The Greek National Tourism Organization (GNTO) will soon conduct a comprehensive study on the characteristics of Greek tourism and focus on necessary changes to the sector’s policy, according to the GNTO’s secretary general, Nikos Karahalios. Such a study has not taken place for the last 10 years.
Speaking yesterday, Sunday, 30 September, during the tourism session of the Capital+Vision multi-conference held at Hilton Athens, Mr. Karahalios underlined that Greek tourism’s main problem is that it lacks a permanent strategy.
“Tourism must be consistent and continuous and that is why it is necessary for the position of the general secretary of tourism to be permanent,” the GNTO’s secretary general said. Greek tourism professionals have called for a permanent general secretary for tourism on many occasions.
In regards to advertising the country abroad, Mr. Karahalios said the organization would go ahead with “targeted advertising campaigns” under a strict budget.
“We can no longer spend large sums to advertise the country, such as 30 to 40 million euros,” he said.

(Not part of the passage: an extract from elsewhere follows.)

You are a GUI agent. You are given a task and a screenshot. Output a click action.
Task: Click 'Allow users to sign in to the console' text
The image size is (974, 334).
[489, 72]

The general secretary said the government aims to improve the country’s infrastructure by next year and this way give a boost to Greece’s promotion abroad.
On his part, the president of the Hellenic Chamber of Hotels, Yiorgos Tsakiris, said two interventions were necessary to enhance the country’s tourism product. Tourism contributes some 18 percent to the nation’s GDP.
“We must first extend the tourism season as today some 52 percent of tourists visit Greece during the classic summer quarter (June-August) and the remaining 48 percent arrive during the other months of the year,” he said.
The second necessary intervention is to enrich the country’s basic “sun and sea” tourism product with cultural elements.
Mr. Tsakiris added that the opening hours of Greek state museums and archaeological sites should be formed to serve tourists and not the guards or other public sector workers. “Tourists do not go to museums and sites at 8am,” he stressed.
Greek tourism’s goal for 2013 is to exceed 16.5 million international arrivals and 11.5 billion euros in tourism revenue, the general secretary of the Association of Greek Tourism Enterprises (SETE), Yiorgos Vernicos said during his speech.
Mr. Vernicos referred to Greece’s competitiveness problems in the tourism field and stressed that although until recently Greece was among the 10 most preferred tourism destinations, now it simply remains in the top 20.